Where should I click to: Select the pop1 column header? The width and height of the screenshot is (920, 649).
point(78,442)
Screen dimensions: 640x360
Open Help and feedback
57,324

## Work to complete
All records shown above must be set down again verbatim.

## Solution for this task
Where should I click to: Select the pop1 column header? The width and height of the screenshot is (920, 649).
point(78,442)
Screen dimensions: 640x360
Open Help and feedback
57,324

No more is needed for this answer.